───── ENTRIES SHOWN

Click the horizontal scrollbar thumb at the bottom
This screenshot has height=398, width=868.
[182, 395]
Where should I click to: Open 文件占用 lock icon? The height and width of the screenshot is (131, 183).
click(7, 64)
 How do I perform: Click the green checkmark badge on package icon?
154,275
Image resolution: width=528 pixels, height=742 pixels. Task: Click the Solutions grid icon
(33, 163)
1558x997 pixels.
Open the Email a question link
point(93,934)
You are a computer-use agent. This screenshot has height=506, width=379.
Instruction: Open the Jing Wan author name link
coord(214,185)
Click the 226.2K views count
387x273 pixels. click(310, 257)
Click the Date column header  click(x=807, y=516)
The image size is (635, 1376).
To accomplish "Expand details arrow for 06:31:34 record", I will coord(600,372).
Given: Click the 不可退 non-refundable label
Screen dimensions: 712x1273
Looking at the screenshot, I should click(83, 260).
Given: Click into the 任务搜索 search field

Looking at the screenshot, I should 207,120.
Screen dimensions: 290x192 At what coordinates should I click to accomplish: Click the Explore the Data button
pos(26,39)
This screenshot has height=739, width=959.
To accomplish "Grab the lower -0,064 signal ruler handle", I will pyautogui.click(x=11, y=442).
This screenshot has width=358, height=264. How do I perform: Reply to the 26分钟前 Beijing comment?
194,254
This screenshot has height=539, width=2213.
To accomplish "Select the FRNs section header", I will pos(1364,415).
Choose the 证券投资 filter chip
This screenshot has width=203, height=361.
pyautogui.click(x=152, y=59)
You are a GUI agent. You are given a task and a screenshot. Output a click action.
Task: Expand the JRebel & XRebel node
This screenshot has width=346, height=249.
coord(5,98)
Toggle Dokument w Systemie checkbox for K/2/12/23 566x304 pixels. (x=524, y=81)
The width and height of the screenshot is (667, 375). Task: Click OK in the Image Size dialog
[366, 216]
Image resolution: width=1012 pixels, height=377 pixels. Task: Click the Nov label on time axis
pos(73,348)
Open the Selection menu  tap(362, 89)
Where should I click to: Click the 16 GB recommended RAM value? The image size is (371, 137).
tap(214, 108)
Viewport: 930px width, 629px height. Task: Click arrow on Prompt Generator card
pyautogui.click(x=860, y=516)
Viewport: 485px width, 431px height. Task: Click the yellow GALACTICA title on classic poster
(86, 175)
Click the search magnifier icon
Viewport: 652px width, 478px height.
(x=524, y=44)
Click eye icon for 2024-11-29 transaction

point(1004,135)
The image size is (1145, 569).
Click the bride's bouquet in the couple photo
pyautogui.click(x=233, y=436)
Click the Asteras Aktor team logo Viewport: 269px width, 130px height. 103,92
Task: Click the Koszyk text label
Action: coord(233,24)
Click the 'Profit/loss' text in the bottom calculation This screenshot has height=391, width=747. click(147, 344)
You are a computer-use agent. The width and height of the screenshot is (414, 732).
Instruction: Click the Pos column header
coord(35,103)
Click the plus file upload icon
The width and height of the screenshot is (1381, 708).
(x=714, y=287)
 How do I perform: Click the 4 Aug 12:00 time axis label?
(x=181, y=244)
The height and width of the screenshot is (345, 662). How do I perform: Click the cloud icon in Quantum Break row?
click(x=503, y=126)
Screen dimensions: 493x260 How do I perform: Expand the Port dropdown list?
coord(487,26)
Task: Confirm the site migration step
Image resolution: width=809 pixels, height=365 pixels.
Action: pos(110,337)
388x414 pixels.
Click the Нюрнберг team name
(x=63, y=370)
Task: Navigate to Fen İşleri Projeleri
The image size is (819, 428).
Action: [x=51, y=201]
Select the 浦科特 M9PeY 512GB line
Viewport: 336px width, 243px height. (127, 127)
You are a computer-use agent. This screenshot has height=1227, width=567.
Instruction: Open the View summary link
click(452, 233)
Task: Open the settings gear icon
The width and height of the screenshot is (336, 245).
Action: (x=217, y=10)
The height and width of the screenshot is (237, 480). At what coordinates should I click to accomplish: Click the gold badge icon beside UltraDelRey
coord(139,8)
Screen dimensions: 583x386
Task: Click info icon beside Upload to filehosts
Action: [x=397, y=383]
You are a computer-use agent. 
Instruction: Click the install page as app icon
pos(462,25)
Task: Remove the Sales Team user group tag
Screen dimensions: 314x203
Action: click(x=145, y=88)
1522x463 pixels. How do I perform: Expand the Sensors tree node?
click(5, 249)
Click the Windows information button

──────────

Could you repeat every record above exactly as it stands?

• [OUTPUT OF THE TASK]:
Click the horizontal scrollbar thumb at the bottom
This screenshot has height=398, width=868.
[182, 395]
Where should I click to: Open 文件占用 lock icon? The height and width of the screenshot is (131, 183).
click(7, 64)
 How do I perform: Click the green checkmark badge on package icon?
154,275
Image resolution: width=528 pixels, height=742 pixels. Task: Click the Solutions grid icon
(33, 163)
1558x997 pixels.
Open the Email a question link
point(93,934)
You are a computer-use agent. This screenshot has height=506, width=379.
Instruction: Open the Jing Wan author name link
coord(214,185)
Click the 226.2K views count
387x273 pixels. click(310, 257)
Click the Date column header  click(x=807, y=516)
The image size is (635, 1376).
To accomplish "Expand details arrow for 06:31:34 record", I will coord(600,372).
Given: Click the 不可退 non-refundable label
Screen dimensions: 712x1273
Looking at the screenshot, I should click(83, 260).
Given: Click into the 任务搜索 search field

Looking at the screenshot, I should 207,120.
Screen dimensions: 290x192 At what coordinates should I click to accomplish: Click the Explore the Data button
pos(26,39)
This screenshot has height=739, width=959.
To accomplish "Grab the lower -0,064 signal ruler handle", I will pyautogui.click(x=11, y=442).
This screenshot has width=358, height=264. How do I perform: Reply to the 26分钟前 Beijing comment?
194,254
This screenshot has height=539, width=2213.
To accomplish "Select the FRNs section header", I will pos(1364,415).
Choose the 证券投资 filter chip
This screenshot has width=203, height=361.
pyautogui.click(x=152, y=59)
You are a GUI agent. You are given a task and a screenshot. Output a click action.
Task: Expand the JRebel & XRebel node
This screenshot has width=346, height=249.
coord(5,98)
Toggle Dokument w Systemie checkbox for K/2/12/23 566x304 pixels. (x=524, y=81)
The width and height of the screenshot is (667, 375). Task: Click OK in the Image Size dialog
[366, 216]
Image resolution: width=1012 pixels, height=377 pixels. Task: Click the Nov label on time axis
pos(73,348)
Open the Selection menu  tap(362, 89)
Where should I click to: Click the 16 GB recommended RAM value? The image size is (371, 137).
tap(214, 108)
Viewport: 930px width, 629px height. Task: Click arrow on Prompt Generator card
pyautogui.click(x=860, y=516)
Viewport: 485px width, 431px height. Task: Click the yellow GALACTICA title on classic poster
(86, 175)
Click the search magnifier icon
Viewport: 652px width, 478px height.
(x=524, y=44)
Click eye icon for 2024-11-29 transaction

point(1004,135)
The image size is (1145, 569).
Click the bride's bouquet in the couple photo
pyautogui.click(x=233, y=436)
Click the Asteras Aktor team logo Viewport: 269px width, 130px height. 103,92
Task: Click the Koszyk text label
Action: coord(233,24)
Click the 'Profit/loss' text in the bottom calculation This screenshot has height=391, width=747. click(147, 344)
You are a computer-use agent. The width and height of the screenshot is (414, 732).
Instruction: Click the Pos column header
coord(35,103)
Click the plus file upload icon
The width and height of the screenshot is (1381, 708).
(x=714, y=287)
 How do I perform: Click the 4 Aug 12:00 time axis label?
(x=181, y=244)
The height and width of the screenshot is (345, 662). How do I perform: Click the cloud icon in Quantum Break row?
click(x=503, y=126)
Screen dimensions: 493x260 How do I perform: Expand the Port dropdown list?
coord(487,26)
Task: Confirm the site migration step
Image resolution: width=809 pixels, height=365 pixels.
Action: pos(110,337)
388x414 pixels.
Click the Нюрнберг team name
(x=63, y=370)
Task: Navigate to Fen İşleri Projeleri
The image size is (819, 428).
Action: [x=51, y=201]
Select the 浦科特 M9PeY 512GB line
Viewport: 336px width, 243px height. (127, 127)
You are a computer-use agent. This screenshot has height=1227, width=567.
Instruction: Open the View summary link
click(452, 233)
Task: Open the settings gear icon
The width and height of the screenshot is (336, 245).
Action: (x=217, y=10)
The height and width of the screenshot is (237, 480). At what coordinates should I click to accomplish: Click the gold badge icon beside UltraDelRey
coord(139,8)
Screen dimensions: 583x386
Task: Click info icon beside Upload to filehosts
Action: [x=397, y=383]
You are a computer-use agent. 
Instruction: Click the install page as app icon
pos(462,25)
Task: Remove the Sales Team user group tag
Screen dimensions: 314x203
Action: click(x=145, y=88)
1522x463 pixels. How do I perform: Expand the Sensors tree node?
click(5, 249)
Click the Windows information button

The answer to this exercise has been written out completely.